=== Begin Enclosure ===

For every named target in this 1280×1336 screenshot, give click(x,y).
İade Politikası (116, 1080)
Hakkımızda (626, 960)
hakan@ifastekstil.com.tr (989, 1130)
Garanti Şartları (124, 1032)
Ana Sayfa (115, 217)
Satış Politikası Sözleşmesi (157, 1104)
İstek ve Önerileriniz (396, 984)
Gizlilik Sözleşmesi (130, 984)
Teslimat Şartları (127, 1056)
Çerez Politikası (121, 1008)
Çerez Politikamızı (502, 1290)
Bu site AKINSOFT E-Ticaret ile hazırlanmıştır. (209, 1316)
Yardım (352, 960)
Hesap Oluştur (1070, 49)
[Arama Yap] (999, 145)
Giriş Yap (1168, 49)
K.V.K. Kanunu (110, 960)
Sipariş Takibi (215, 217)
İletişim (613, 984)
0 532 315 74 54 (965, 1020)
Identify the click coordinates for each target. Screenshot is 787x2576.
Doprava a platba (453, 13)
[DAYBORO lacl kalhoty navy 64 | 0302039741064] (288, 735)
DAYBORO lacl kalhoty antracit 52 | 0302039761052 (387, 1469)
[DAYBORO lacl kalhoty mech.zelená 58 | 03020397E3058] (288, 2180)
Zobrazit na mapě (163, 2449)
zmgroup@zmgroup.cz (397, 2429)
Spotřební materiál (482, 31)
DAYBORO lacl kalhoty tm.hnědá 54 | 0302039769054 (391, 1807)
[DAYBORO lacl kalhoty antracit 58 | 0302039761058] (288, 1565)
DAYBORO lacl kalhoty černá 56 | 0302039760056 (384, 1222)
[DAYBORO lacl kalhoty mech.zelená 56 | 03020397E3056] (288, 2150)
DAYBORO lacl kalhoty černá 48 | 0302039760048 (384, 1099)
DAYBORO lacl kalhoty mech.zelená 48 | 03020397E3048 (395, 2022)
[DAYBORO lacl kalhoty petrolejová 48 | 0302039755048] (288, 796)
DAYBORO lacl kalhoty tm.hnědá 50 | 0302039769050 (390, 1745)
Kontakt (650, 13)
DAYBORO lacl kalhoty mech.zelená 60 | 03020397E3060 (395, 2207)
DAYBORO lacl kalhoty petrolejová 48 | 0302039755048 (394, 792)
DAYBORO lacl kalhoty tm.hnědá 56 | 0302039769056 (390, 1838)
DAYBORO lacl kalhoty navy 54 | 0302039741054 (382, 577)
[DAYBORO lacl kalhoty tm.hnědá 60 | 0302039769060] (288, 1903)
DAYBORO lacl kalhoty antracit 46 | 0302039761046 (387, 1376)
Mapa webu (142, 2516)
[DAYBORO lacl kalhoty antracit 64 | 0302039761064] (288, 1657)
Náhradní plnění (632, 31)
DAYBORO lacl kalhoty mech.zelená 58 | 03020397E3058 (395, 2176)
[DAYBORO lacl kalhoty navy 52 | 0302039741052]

=== End Enclosure ===

ABOUT THIS TASK: Please print exactly the lines of the entries above, beginning with the line that contains "DAYBORO lacl kalhoty antracit 46" and ending with the last line.

YOUR SOLUTION:
DAYBORO lacl kalhoty antracit 46 | 0302039761046 (387, 1376)
Mapa webu (142, 2516)
[DAYBORO lacl kalhoty antracit 64 | 0302039761064] (288, 1657)
Náhradní plnění (632, 31)
DAYBORO lacl kalhoty mech.zelená 58 | 03020397E3058 (395, 2176)
[DAYBORO lacl kalhoty navy 52 | 0302039741052]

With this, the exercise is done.